Correntes da História II

 24/12/2009 – quinta-feira, Véspera de Natal.

           Ontem tocamos superficialmente os primórdios da pintura, que remontam ao Período Paleolítico da Pré-História, e cujo maior patrimônio se encontra preservado nas paredes da caverna de Trois Frères, em Lascaux, mais exatamente na Grande Sala dos Touros, a “Capela Sistina” da Idade das Cavernas, dominada pela singular figura do Feiticeiro de Trois Frères.
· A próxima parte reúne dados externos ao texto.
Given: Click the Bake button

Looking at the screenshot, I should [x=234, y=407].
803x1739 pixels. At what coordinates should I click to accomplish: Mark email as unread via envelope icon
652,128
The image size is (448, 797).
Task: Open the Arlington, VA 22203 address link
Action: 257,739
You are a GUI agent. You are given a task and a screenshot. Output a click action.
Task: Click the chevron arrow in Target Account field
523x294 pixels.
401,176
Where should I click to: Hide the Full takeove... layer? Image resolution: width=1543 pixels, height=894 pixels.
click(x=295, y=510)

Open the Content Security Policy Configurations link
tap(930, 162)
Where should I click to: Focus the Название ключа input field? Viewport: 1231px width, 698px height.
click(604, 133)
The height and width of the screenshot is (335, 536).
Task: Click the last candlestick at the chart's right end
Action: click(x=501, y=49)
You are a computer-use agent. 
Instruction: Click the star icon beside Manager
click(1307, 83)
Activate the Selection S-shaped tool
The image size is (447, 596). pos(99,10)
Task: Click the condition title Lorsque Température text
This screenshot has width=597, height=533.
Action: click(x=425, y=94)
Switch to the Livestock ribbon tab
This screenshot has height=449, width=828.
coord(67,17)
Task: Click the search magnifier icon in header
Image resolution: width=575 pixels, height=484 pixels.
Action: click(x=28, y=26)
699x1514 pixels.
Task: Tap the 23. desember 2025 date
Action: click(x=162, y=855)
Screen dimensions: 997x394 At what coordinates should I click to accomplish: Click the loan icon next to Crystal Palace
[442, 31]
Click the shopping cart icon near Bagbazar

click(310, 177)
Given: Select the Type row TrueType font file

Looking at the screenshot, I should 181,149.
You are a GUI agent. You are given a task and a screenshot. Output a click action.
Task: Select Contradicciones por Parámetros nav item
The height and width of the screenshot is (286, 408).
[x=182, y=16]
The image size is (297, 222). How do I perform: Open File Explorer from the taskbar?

          Ora, não só o Desenho e a Pintura, mas também a Escultura floresceu no Paleolítico. Contemporâneas das pinturas rupestres são as pequenas estatuetas de figuras femininas denominadas genericamente de Vênus pré-históricas. A mais famosa delas, a Vênus de Willendorf, esculpida em calcário, possui pouco mais de 10 centímetros de altura, poderosos 10 centímetros suficientes para provocar o padrão estético do homem de hoje.

          Trata-se esta estatueta da vigorosa representação de uma mulher gorda nua, de cintura enorme, quadris hiperfartos, coxas grossas e fortes, vagina proeminente, e, o mais impactante à primeira vista, seios grandes como dois balões contrastando com uma cabeça sem rosto, pois o mesmo está encoberto até a altura da boca por tranças de elaboradíssimo penteado, ou máscara ritual feita de fibra vegetal.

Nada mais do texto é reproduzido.